The answer is the line containing "Click the 2/50 member guild emblem" plus every line after it to the end of the material, retyped exactly and without the pictures.

The data -
* * * * * * *

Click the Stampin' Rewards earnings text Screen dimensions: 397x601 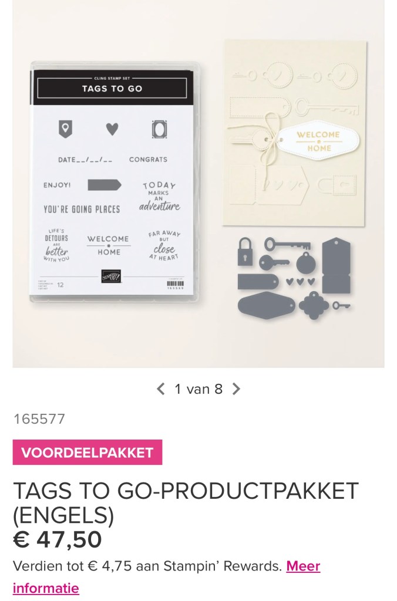147,566
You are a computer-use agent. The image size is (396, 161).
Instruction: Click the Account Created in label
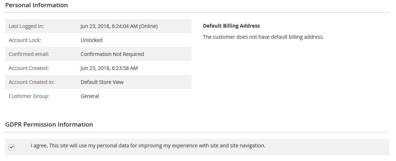(x=32, y=82)
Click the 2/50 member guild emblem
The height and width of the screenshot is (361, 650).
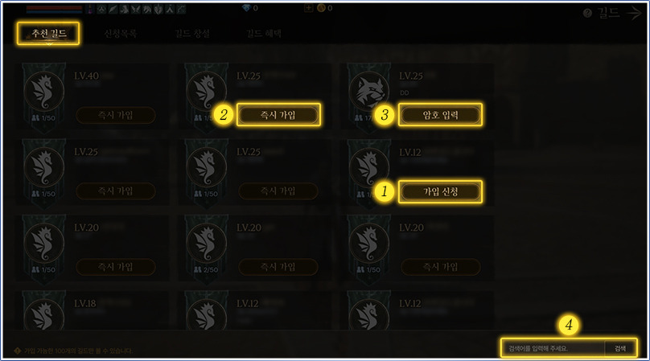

* * * * * * *

Answer to this exercise -
Click the 2/50 member guild emblem
The height and width of the screenshot is (361, 650).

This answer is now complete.